Les recommandations de l’OMS sur les schémas plus longs de la tuberculose MR s’appliquent également aux patients atteints de maladie extrapulmonaire. Des ajustements peuvent être nécessaires en fonction de la localisation précise de la maladie. Le mieux pour orienter le traitement de la méningite tuberculeuse MR-RR consiste à effectuer un DST de la souche infectante et à connaître les propriétés des médicaments antituberculeux qui traversent la barrière hémato-encéphalique. La lévofloxacine et la moxifloxacine pénètrent bien le système nerveux central (SNC) (69), tout comme l’éthionamide ou le prothionamide, la cyclosérine ou la térizidone, le linézolide et l’imipénème-cilastatine (70, 71). Les convulsions pouvant être plus fréquentes chez les enfants atteints de méningite traités avec de l’imipénème-cilastatine, le méropénème est privilégié pour les cas de méningite et chez les enfants. L’isoniazide à forte dose et le pyrazinamide peuvent également atteindre des niveaux thérapeutiques dans le liquide céphalorachidien et peuvent être utiles si les souches sont sensibles. L’acide paraaminosalicylique et l’éthambutol ne pénètrent pas bien dans le SNC et ne doivent pas être considérés comme des agents efficaces pour la méningite tuberculeuse MR-RR. L’amikacine et la streptomycine pénètrent le SNC uniquement en cas d’inflammation des méninges.

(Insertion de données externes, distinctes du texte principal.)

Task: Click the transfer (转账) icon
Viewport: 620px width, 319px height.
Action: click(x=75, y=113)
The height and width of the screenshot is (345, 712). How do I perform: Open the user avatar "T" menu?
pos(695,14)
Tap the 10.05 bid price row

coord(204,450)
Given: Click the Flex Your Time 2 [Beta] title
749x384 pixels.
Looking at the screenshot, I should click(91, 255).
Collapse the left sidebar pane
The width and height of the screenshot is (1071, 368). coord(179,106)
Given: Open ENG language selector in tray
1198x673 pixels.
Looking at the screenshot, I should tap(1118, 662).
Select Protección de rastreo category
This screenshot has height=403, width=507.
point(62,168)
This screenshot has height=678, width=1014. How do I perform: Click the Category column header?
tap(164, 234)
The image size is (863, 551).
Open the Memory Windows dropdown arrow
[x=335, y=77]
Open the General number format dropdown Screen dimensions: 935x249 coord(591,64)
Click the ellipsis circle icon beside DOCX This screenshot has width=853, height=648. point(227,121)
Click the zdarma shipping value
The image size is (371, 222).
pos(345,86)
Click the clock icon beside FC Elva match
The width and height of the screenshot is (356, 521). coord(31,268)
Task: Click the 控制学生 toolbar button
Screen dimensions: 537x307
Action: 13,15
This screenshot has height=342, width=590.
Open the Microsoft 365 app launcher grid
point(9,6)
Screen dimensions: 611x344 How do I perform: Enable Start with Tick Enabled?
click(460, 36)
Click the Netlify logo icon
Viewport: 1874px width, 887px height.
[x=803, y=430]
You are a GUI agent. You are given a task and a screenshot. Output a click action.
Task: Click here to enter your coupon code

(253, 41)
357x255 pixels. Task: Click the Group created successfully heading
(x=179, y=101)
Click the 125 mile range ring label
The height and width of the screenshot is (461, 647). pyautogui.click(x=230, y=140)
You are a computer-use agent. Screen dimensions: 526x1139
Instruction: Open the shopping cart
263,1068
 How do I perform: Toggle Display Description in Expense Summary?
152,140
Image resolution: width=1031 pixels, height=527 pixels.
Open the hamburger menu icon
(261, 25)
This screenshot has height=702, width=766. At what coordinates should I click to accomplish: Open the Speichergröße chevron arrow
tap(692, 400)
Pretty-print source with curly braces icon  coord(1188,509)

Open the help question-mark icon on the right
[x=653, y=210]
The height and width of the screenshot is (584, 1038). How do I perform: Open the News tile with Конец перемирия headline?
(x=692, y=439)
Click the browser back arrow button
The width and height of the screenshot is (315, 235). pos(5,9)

Il existe peu de données sur la pénétration du SNC par la clofazimine, la bédaquiline ou le délamanide (72-74). En outre, il est possible que les concentrations de liquide céphalorachidien ne reflètent pas les concentrations dans les méninges ou le cerveau.

Grossesse

L’amikacine, la streptomycine, le prothionamide et l’éthionamide sont généralement contre-indiqués pendant la grossesse. En raison du risque d’effets tératogènes de ces médicaments, y compris les produits injectables, la recommandation 3.17 est d’un intérêt limité dans ce sous-groupe. Suite aux modifications apportées dans la mise à jour des lignes directrices de 2018, ces produits devraient être utilisés moins souvent dans les schémas plus longs. Les connaissances sur l’innocuité de la bédaquiline et du délamanide pendant la grossesse et pendant l’allaitement sont limitées. Toutefois, de nouvelles données issues d’une étude d’observation en Afrique du Sud ont été présentées au GDG en 2019, avec des informations sur 58 mères ayant reçu de la bédaquiline pendant la grossesse (51). Les résultats de cette étude indiquaient que l’exposition du foetus à la bédaquiline in utero était associée à un faible poids de naissance36 (45 % des bébés exposés à la bédaquiline avaient un faible poids à la naissance contre 26 % des bébés non exposés, p=0,034) (51). Cependant, il n’y avait pas d’autre différence significative dans les résultats des nourrissons, les issues de la grossesse ou les résultats du traitement maternel, y compris la prise de poids chez les nourrissons jusqu’à l’âge d’un an (51). Il est recommandé dans de tels cas de personnaliser un schéma plus long pour inclure des composants avec un profil d’innocuité mieux établi. Les issues du traitement et de la grossesse, y compris les données de la surveillance post-partum pour les anomalies congénitales doivent être enregistrées pour contribuer à éclairer les recommandations futures pour le traitement de la tuberculose MR pendant la grossesse.

Infection à VIH

La composition du schéma thérapeutique pour la tuberculose MR ne diffère généralement pas beaucoup pour les personnes vivant avec le VIH. Quelques interactions médicamenteuses peuvent être évitées avec une attention particulière (p. ex. la bédaquiline et l’éfavirenz ; voir aussi le site Web HIV drug interactions de l’Université de Liverpool (36)).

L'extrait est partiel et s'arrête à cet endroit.